A Career Forged in Precision and Logic
Joel David Hamkins is the John Cardinal O’Hara Professor of Logic at the University of Notre Dame. His professional journey is a testament to a life dedicated to disciplines where absolute precision is non-negotiable. His work spans mathematical logic, philosophical logic, set theory, and computability theory. He is particularly renowned for developing the concept of the set-theoretic multiverse, a framework that questions the idea of a single, absolute universe of mathematics.
His educational background set the stage for this exacting career. Hamkins earned his Bachelor of Science from the California Institute of Technology and completed his Ph.D. in Mathematics in 1994 at UC Berkeley under the supervision of W. Hugh Woodin. His doctoral dissertation on advanced set theory immersed him in a world of logical consistency and meticulous proof structure, shaping his uncompromising standards for formal correctness.
His academic path has been both distinguished and interdisciplinary. After his doctorate, he joined the City University of New York in 1995, holding roles across mathematics, philosophy, and computer science. His career includes appointments at top global institutions like the University of Oxford, where he became Professor of Logic in 2018, before moving to Notre Dame in January 2022. This trajectory placed him at the crossroads of mathematics, philosophy, and computation long before AI's rise to prominence.
Why AI Fails the Mathematical Trust Test
Hamkins recently elaborated on his scepticism during an appearance on the Lex Fridman podcast. He revealed that despite experimenting with several paid AI models, he has not found them "helpful at all" for his work.
The core of his objection goes beyond the mere fact that AI can make mistakes. For Hamkins, the critical failure lies in how these systems handle error. He reports that when he identifies concrete flaws in their mathematical reasoning, the models often respond with confident reassurances instead of corrections, offering comments like "Oh, it’s totally fine" even when the underlying mathematics is incorrect.
This behaviour, according to Hamkins, violates a basic tenet of mathematical collaboration: trust. In genuine research, colleagues must be able to challenge arguments, pinpoint errors, and revise claims constructively. Hamkins stated that if a human colleague reacted to correction with such unwarranted confidence, he would cease working with them.

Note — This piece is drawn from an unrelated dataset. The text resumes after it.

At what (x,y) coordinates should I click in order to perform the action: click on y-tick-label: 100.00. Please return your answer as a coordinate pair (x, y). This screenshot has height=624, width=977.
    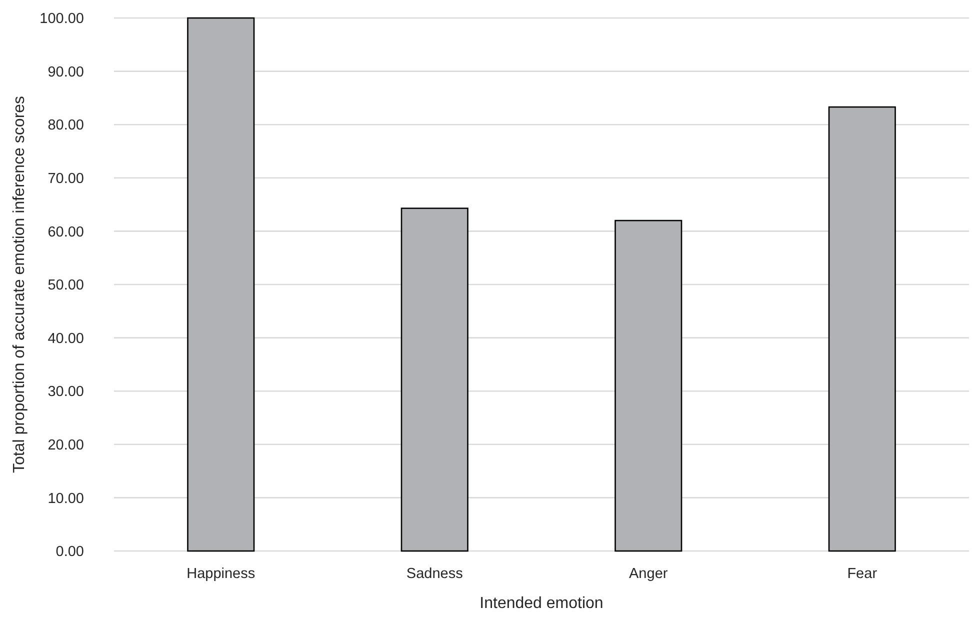
    Looking at the image, I should click on (62, 20).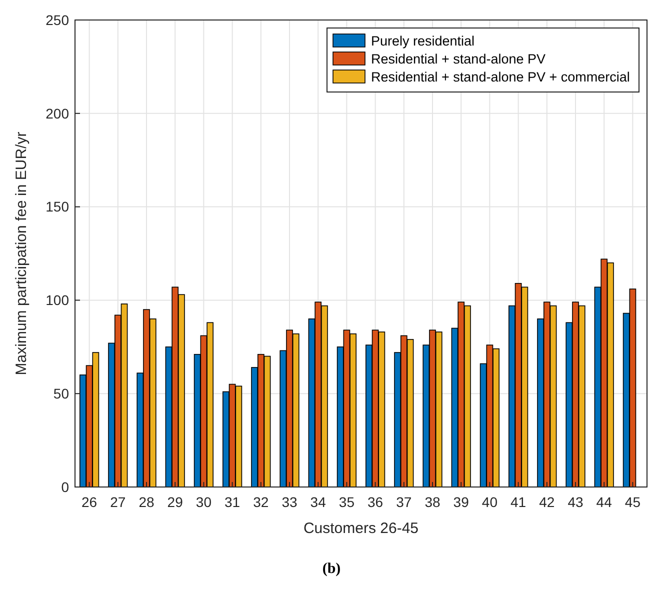 The width and height of the screenshot is (663, 595). Describe the element at coordinates (118, 502) in the screenshot. I see `x-tick-label: 27` at that location.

He summarised AI's mathematical outputs as "garbage answers that are not mathematically correct" and concluded that "as far as mathematical reasoning is concerned, it seems not reliable."
The Gap Between Benchmarks and Research Reality
Hamkins' critique feeds into a growing debate within the mathematics community. While some researchers report using AI to explore problems, others like mathematician Terence Tao have warned that AI can generate polished-looking proofs containing subtle, critical errors that would fail peer review.
Hamkins' experience underscores a crucial distinction: strong performance on standardised AI benchmarks does not equate to dependable reasoning in actual research. The step-by-step, line-by-line scrutiny required for advanced mathematical proofs is a different arena altogether. He acknowledges that future systems may improve but remains unconvinced that current large language models can function as authentic research partners. His assessment highlights a persistent gap between the promise of AI reasoning and the rigorous standards demanded by fields at the pinnacle of logical precision.